The exterior is dull but superbly finished and the interior spaces are enormous, in the double-height events place in the cellar (with 188 seat theater and 1950s-style bowling alley) to newcomer level chambers. It’s flooded with light, there’s a charming fourth floor ceiling patio — with olive trees, rosemary and lavender beds – and Kit Kemp’s knack for design insides that continue, operate in most seasons and appear cosy always signifies great fabrics and artwork. Do not overlook the mesmerising 135-dial electronic clock and a wall of backlit Martha Freud baskets at the restaurant.

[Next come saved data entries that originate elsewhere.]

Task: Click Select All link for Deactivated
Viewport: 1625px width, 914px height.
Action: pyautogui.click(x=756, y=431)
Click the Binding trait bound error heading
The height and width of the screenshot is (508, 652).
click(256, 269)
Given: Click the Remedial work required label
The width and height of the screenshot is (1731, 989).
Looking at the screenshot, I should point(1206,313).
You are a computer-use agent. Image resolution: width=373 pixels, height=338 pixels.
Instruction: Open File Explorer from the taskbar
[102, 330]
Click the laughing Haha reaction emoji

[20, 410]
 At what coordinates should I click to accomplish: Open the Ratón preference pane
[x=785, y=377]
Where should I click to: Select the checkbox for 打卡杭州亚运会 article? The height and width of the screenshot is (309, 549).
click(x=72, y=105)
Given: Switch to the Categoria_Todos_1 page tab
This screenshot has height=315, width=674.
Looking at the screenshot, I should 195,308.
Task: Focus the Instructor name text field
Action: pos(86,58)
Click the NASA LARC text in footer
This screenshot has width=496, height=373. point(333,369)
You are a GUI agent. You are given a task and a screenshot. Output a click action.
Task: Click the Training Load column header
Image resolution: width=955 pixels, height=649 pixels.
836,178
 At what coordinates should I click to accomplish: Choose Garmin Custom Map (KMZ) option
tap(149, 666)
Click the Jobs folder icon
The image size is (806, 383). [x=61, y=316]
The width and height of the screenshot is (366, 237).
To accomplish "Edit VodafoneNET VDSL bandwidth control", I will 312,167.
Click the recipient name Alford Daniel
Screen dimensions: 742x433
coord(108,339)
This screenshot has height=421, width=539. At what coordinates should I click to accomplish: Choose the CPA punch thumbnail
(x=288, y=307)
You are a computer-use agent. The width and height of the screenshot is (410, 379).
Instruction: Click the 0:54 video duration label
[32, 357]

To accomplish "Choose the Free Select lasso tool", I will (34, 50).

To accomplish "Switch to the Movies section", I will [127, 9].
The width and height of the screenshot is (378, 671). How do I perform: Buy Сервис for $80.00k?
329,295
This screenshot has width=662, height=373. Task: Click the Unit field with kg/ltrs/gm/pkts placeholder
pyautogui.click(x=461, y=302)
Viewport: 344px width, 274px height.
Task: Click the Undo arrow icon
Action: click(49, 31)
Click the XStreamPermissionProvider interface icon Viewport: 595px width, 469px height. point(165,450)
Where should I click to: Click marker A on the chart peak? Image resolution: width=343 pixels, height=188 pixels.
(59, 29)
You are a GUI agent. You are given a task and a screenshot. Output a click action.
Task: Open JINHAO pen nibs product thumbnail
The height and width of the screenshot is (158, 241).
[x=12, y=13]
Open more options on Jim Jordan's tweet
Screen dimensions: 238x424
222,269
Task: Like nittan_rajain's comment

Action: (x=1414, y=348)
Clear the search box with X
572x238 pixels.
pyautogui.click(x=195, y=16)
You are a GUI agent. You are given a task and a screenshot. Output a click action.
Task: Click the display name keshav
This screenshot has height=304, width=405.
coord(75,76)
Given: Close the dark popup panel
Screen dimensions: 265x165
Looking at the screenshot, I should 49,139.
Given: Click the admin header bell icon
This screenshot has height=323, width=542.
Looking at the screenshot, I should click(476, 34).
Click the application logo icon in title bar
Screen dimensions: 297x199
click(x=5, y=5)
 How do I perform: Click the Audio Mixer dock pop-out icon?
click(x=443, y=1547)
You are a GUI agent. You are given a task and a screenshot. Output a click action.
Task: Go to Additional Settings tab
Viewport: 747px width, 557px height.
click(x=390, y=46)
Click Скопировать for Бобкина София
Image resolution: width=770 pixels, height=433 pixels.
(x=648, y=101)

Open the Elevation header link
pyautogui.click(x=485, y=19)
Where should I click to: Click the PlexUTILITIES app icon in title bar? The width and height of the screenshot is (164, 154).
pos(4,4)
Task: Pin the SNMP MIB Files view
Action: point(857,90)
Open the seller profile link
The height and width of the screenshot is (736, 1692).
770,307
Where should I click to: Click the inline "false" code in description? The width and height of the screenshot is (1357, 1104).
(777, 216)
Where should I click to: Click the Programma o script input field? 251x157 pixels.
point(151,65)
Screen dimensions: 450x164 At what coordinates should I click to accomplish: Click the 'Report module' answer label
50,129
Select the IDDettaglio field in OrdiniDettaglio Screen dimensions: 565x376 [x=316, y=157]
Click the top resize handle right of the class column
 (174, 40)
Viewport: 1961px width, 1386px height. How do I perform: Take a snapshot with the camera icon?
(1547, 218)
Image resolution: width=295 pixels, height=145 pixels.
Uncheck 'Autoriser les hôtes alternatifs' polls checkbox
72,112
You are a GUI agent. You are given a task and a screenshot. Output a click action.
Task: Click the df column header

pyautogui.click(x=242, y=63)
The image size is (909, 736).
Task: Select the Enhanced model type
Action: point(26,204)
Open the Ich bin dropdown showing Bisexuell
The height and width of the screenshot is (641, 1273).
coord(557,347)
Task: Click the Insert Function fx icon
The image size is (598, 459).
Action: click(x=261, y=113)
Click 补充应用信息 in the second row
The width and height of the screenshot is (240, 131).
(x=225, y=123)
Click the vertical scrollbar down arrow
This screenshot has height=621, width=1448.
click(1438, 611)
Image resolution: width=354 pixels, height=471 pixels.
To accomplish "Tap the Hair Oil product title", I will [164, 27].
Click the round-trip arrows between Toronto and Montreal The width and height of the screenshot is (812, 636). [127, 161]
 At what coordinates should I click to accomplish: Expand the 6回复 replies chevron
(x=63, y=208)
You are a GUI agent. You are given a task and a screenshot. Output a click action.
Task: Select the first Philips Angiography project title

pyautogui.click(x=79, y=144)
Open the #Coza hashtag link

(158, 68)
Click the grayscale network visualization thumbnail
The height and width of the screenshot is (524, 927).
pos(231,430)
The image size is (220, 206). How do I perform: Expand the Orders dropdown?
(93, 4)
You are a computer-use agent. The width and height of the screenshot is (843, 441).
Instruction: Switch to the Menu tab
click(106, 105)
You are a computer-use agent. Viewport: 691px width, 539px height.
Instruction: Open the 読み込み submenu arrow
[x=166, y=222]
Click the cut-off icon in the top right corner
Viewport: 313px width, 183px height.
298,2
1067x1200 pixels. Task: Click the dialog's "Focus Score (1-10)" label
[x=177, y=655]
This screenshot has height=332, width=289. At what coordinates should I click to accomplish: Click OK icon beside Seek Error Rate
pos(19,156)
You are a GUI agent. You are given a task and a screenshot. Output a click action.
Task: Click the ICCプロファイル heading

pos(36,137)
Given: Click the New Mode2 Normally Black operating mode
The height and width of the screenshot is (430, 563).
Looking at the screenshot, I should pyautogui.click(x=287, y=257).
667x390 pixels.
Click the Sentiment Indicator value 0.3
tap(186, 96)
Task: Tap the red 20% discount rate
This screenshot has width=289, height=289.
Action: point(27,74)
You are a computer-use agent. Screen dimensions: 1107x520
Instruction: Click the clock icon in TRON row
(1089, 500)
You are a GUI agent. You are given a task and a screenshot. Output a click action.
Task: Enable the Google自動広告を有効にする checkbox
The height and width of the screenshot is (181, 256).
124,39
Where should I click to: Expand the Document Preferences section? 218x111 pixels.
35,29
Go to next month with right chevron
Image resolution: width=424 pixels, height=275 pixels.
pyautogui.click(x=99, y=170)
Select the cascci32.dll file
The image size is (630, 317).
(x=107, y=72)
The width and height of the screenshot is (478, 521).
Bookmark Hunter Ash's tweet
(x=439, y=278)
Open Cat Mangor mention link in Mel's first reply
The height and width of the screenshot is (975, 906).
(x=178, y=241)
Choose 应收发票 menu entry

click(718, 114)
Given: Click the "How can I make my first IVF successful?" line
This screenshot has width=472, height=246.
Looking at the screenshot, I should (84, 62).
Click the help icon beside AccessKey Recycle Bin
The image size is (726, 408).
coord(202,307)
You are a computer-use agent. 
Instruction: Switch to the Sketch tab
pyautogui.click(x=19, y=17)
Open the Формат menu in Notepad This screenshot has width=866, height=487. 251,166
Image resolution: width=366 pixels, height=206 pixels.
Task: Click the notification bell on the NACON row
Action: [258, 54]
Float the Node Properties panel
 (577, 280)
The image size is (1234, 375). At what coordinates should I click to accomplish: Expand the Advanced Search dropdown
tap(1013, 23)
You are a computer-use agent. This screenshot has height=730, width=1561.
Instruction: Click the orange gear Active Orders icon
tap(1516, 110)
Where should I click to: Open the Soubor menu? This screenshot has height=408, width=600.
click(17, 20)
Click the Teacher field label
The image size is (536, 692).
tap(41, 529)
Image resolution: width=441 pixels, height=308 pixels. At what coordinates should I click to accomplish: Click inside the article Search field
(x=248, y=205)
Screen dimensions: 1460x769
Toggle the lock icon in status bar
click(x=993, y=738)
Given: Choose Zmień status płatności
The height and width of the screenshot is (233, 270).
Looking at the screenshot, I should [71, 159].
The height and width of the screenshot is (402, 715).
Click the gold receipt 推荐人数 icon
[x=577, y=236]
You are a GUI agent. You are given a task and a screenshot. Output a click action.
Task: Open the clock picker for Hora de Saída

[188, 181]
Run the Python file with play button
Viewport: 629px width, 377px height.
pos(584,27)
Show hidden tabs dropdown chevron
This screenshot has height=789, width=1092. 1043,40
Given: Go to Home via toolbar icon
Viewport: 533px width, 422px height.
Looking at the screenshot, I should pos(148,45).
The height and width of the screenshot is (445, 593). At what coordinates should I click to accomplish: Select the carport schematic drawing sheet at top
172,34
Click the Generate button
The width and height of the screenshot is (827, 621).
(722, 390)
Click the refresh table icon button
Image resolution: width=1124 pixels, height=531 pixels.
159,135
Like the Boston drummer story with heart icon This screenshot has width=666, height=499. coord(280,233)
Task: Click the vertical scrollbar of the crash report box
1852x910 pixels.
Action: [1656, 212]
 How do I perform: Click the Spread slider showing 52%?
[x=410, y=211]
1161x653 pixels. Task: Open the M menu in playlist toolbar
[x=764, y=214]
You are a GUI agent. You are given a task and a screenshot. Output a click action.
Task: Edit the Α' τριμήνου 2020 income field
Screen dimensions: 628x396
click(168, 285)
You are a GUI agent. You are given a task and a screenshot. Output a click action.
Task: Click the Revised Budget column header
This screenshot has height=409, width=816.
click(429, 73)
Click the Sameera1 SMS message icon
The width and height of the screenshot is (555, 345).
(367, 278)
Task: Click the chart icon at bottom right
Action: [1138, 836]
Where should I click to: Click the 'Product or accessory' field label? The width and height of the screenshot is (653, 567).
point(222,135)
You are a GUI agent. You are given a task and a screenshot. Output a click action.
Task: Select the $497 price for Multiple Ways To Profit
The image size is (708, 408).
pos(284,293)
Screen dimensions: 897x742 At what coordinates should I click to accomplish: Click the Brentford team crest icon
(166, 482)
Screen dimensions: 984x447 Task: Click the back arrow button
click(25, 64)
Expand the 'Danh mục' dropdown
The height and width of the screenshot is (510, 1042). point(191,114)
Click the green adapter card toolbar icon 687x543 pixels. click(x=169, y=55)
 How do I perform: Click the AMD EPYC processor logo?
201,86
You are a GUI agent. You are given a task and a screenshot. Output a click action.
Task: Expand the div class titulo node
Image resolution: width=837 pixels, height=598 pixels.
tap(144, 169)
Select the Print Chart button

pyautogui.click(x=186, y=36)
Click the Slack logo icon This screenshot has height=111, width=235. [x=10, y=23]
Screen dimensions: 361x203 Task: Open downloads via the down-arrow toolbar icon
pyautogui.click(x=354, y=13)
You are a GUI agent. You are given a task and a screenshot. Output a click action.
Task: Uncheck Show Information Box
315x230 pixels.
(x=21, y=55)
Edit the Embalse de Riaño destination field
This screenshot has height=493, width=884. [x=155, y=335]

The pleasure of building a resort from scratch is 91 suites and rooms (and 24 flats) which are enormous for London. Much like all the other seven Firmdale resorts, many color schemes operate across all levels of space, interpreted in couches, drapes, walls and headboards. Floor-to-ceiling windows imply triple paned Crittall glass and modesty dividers are critical: several rooms overlook the courtyard and tables along with many others the Soho jungle. The quieter side is Smith’s Court, with nice urban roofscape viewpoints. Beds are large, bathrooms are glistening, ashy granite — slippery, I discovered — or white/black marble at the suites, with Bundle Kemp’s brand new Rik Rak comforts in Gardenia Greenleaf.

Food & beverage

Rooms at Ham Yard Hotel aren’t cheap but the food is excellent value — not much more than a pizzeria — which brings in people, including sailors, which produces a fantastic buzz from the pub and restaurant. The menu, like the décor, is mild, modern British: a Cornish crab newcomer used yummy brown meat in addition to white, you can lie down and perish following the cherry pie and clotted cream, and wine carafes from #13 are perfect for only a glass each. Three classes from #25, excluding wine.

Value for cash

Space costs are reasonable for London, however you won’t find much change from #350, and the food is exceptional price. Double rooms from #310 per night, including breakfast and VAT.